Canadian chef and restaurateur

Andrea Carlson is a Canadian chef and restaurateur whose restaurant, Burdock & Co., was awarded a Michelin Star in October 2022. It is the first restaurant owned and operated by a female chef to receive a Michelin Star in Canada. Based in Vancouver, British Columbia, she is known for her practice of a 100 mile diet and incorporation of local, organic ingredients. Born in Vancouver, Carlson grew up in a household with two working parents. As a result, she was often left to fend for herself to create meals. Carlson purchased a New York Times cookbook at the age of 13, and was immediately interested in pursuing a career in the culinary arts. She attended the Dubrulle Culinary Arts School (now the Art Institute of Vancouver).

== Career ==
Carlson started her cooking career at Star Anise restaurant (now closed), as a garde manger. She followed her time at Star Anise working at other Vancouver area restaurants that included Raincity Grill, C Restaurant, and, on Vancouver Island, Sooke Harbour House.
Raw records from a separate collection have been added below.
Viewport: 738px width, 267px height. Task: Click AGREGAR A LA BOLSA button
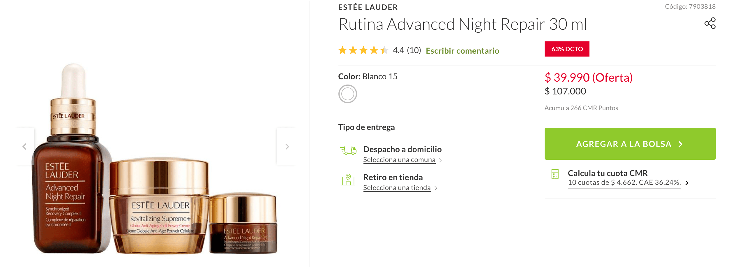pos(630,144)
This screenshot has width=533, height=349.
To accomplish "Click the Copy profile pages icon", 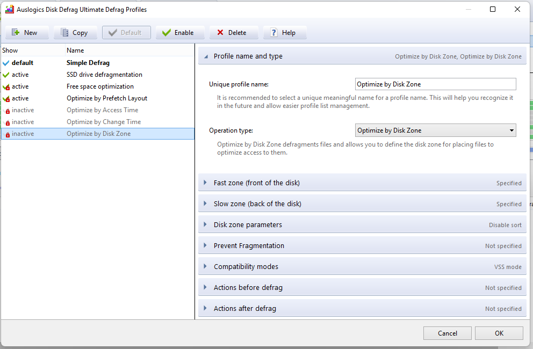I will [64, 33].
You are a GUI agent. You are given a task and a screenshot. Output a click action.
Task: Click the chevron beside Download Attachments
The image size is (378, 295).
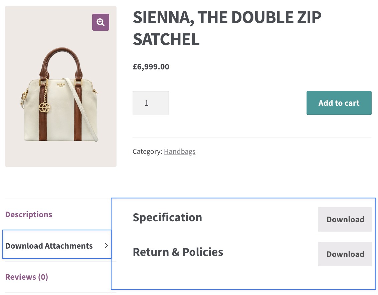click(x=106, y=246)
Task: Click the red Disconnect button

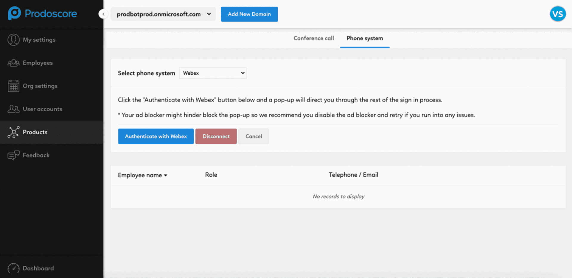Action: point(216,136)
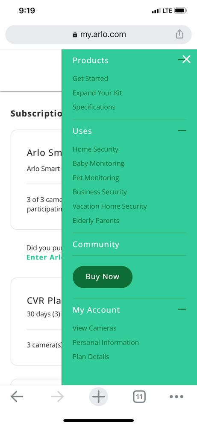Tap the my.arlo.com address field

[x=98, y=35]
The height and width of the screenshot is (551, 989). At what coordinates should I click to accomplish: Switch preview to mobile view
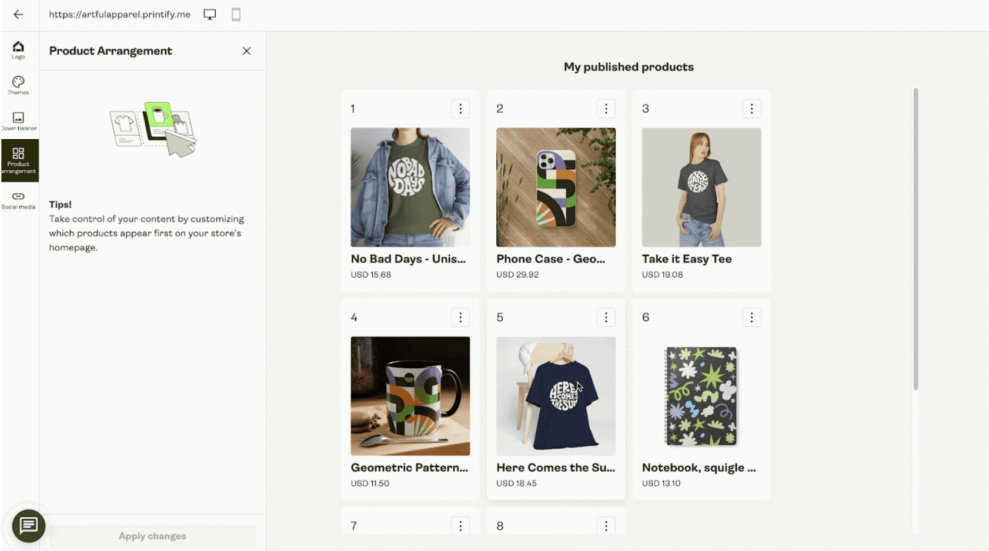click(x=236, y=14)
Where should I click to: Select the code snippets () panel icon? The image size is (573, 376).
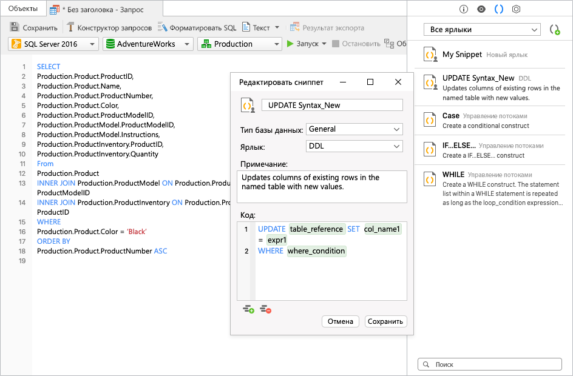500,8
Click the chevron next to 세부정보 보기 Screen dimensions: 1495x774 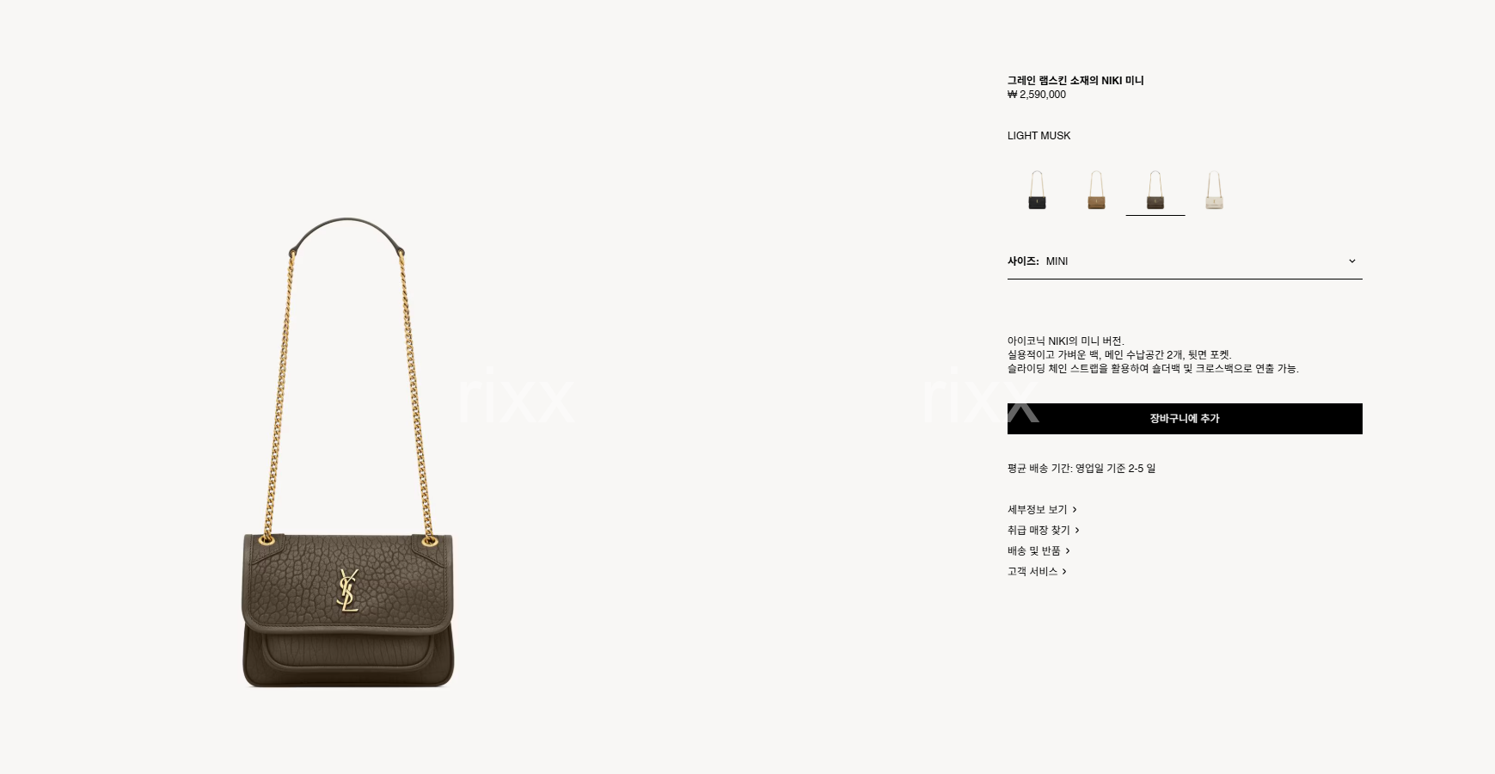click(1075, 510)
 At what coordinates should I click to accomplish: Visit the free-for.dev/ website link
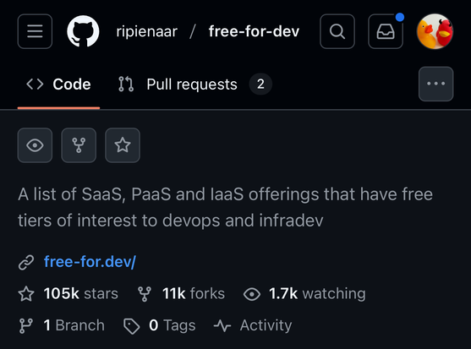pos(90,262)
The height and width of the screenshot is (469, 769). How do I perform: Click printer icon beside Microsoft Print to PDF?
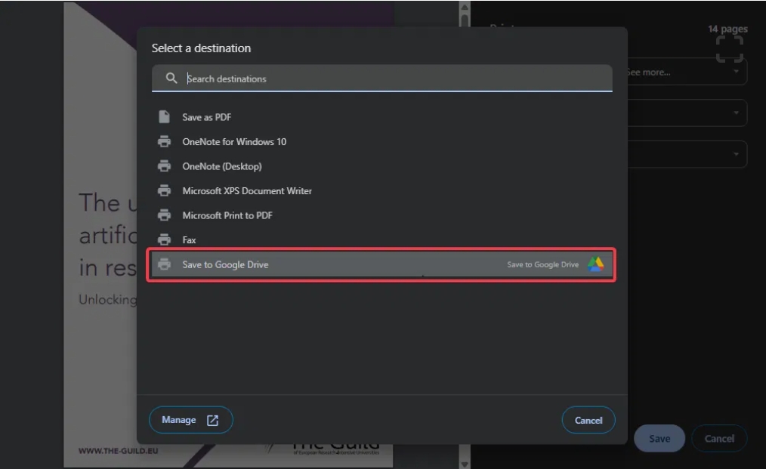[x=164, y=215]
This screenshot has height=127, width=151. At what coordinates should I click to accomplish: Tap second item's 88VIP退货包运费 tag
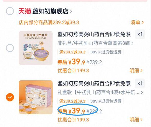(x=106, y=101)
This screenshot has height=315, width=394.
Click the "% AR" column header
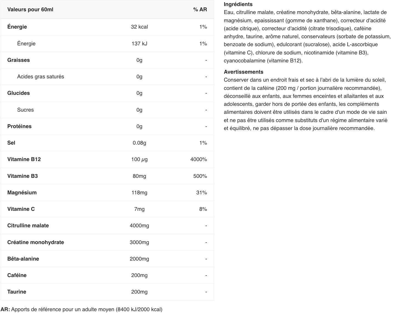[x=200, y=10]
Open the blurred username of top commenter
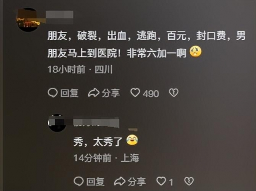 (59, 15)
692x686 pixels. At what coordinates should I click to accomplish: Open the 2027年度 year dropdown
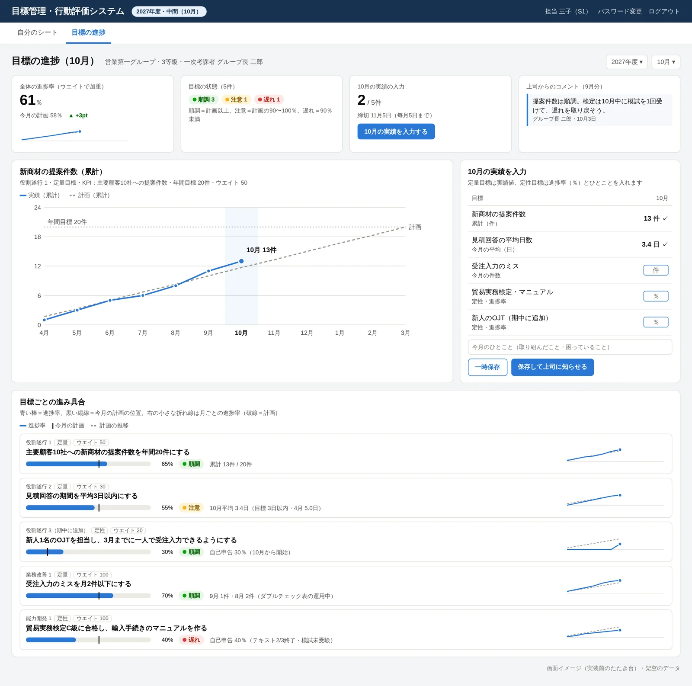pos(627,62)
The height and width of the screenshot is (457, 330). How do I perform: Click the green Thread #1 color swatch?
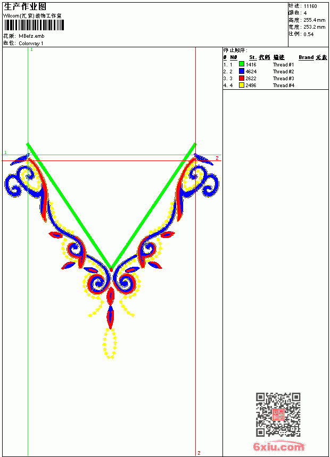pyautogui.click(x=242, y=64)
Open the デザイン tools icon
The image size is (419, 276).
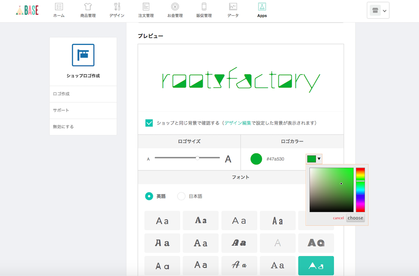[117, 7]
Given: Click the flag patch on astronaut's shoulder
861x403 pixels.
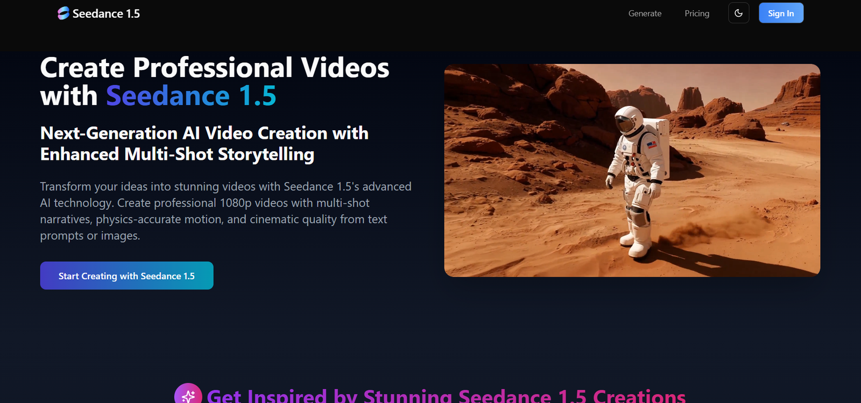Looking at the screenshot, I should coord(651,145).
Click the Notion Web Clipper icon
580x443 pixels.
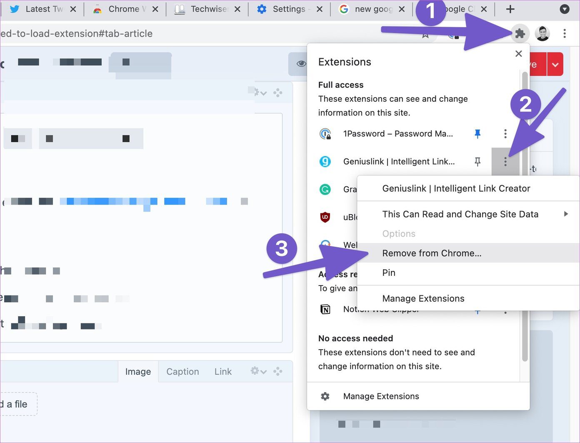(325, 309)

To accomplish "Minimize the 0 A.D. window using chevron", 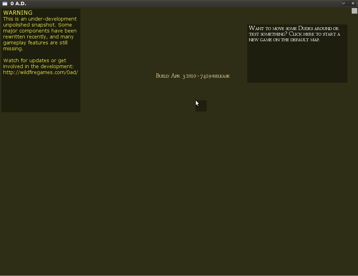I will click(x=343, y=3).
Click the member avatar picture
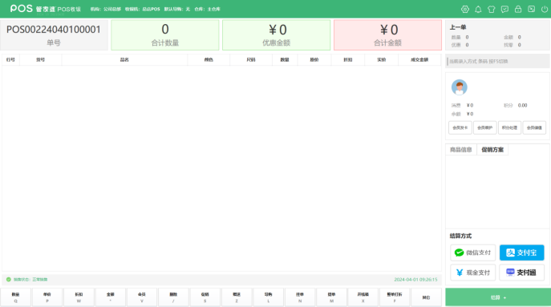The width and height of the screenshot is (551, 307). (460, 87)
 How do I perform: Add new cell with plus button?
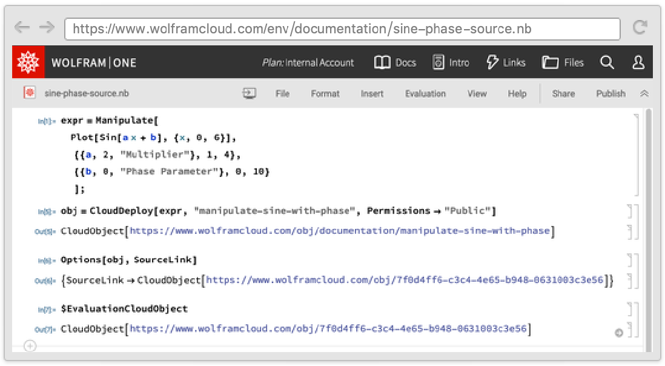[30, 346]
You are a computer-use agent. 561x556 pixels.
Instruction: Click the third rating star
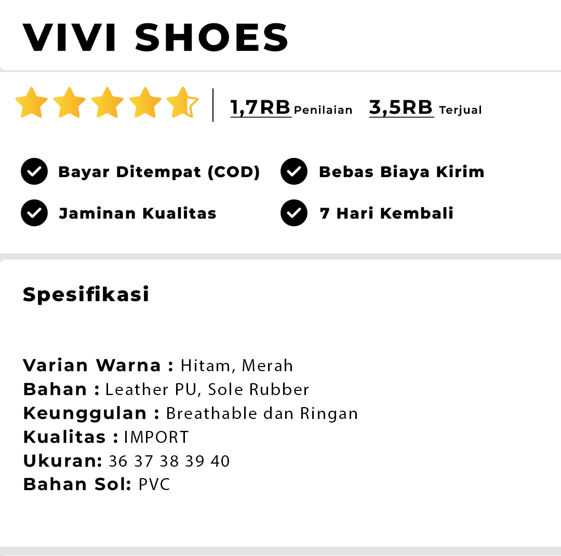click(x=108, y=103)
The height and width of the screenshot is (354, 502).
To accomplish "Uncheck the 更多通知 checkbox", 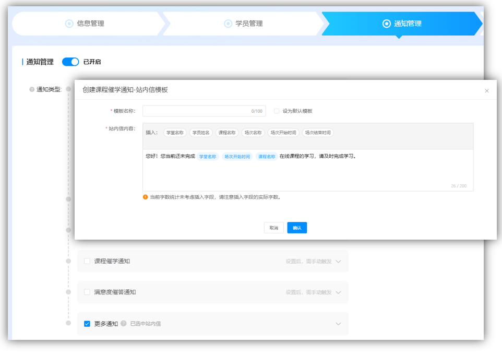I will point(87,324).
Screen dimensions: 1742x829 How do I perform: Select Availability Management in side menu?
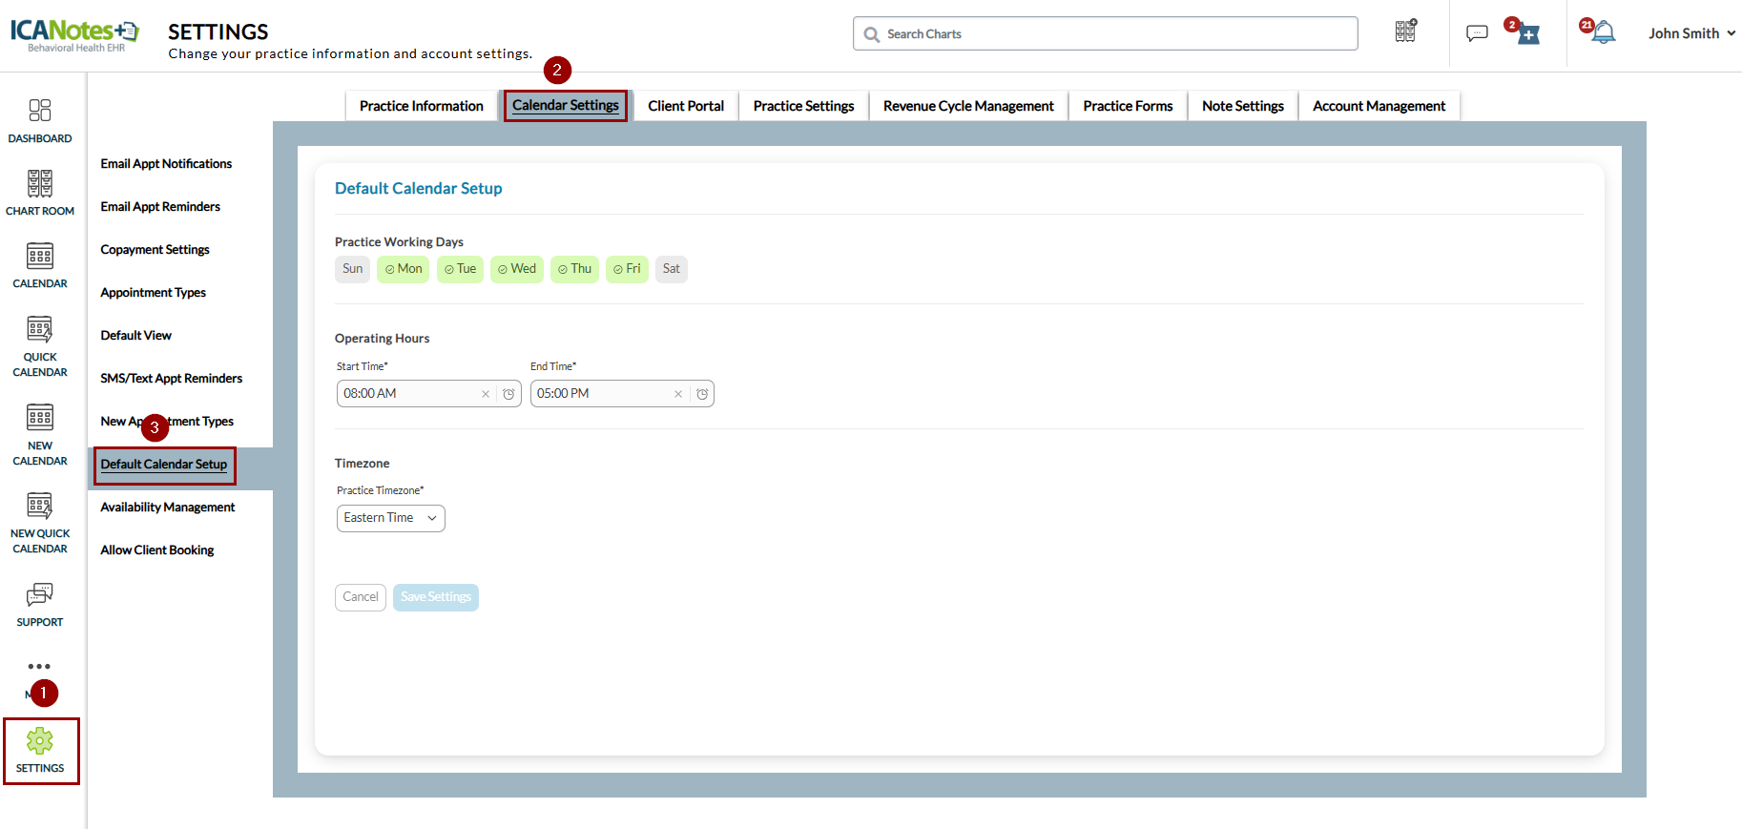[x=168, y=508]
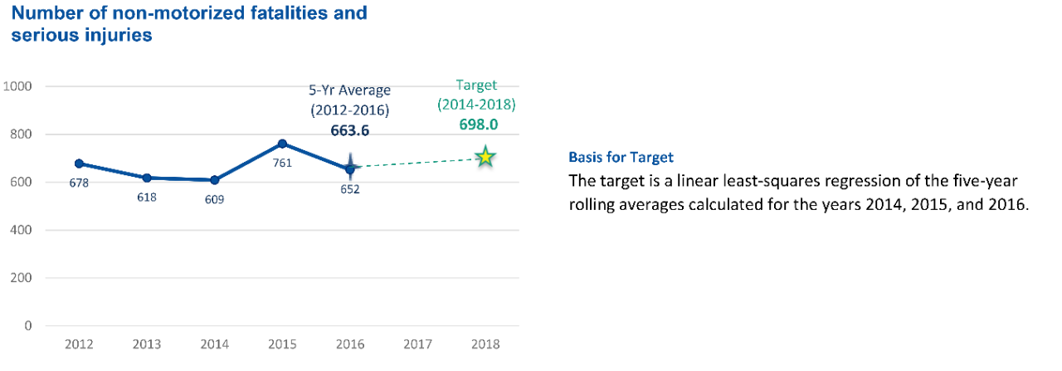
Task: Select the 2012 data point on line
Action: 79,164
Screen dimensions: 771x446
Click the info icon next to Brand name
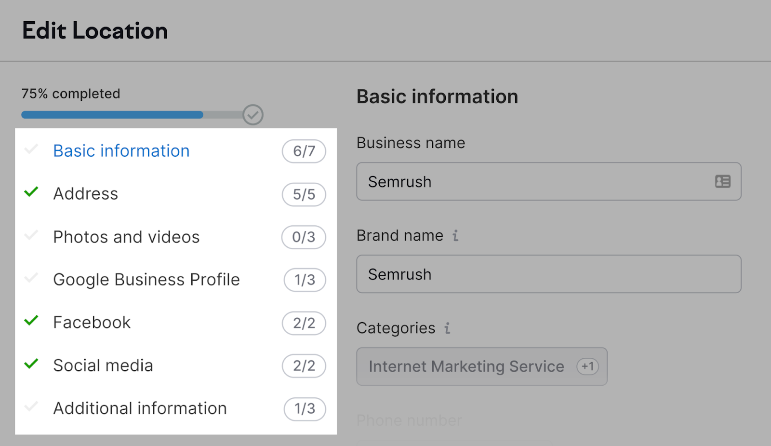[x=456, y=236]
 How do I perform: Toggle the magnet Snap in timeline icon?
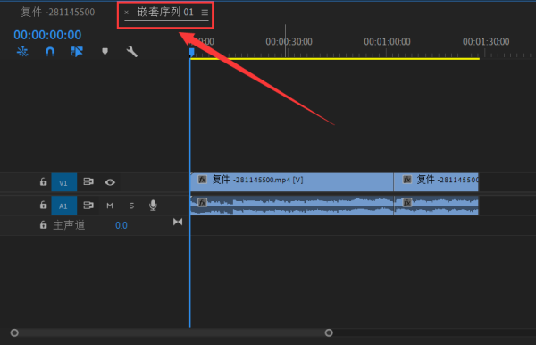[x=50, y=52]
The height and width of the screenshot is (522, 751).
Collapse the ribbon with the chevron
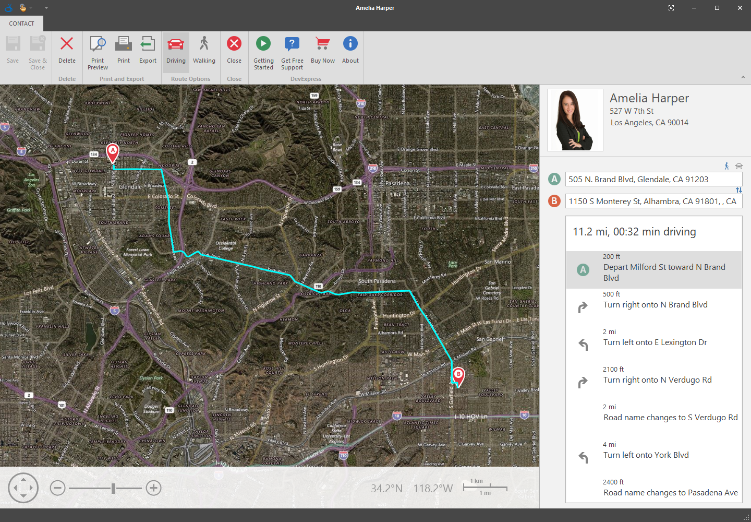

From 2007 to 2012, Carlson worked at Vancouver's Bishop's Restaurant, where she served as Executive Chef.

== Burdock & Co. / Harvest Community Foods / Bar Gobo ==
In 2012, Carlson opened Harvest Community Foods - a local foods grocer and ramen bar that focuses on transparency and sustainability.

In April 2013, Andrea opened Burdock & Co. - a restaurant that continues Chef Andrea's theme of using fresh, local, organic ingredients to create polished, original dishes available at a medium price point.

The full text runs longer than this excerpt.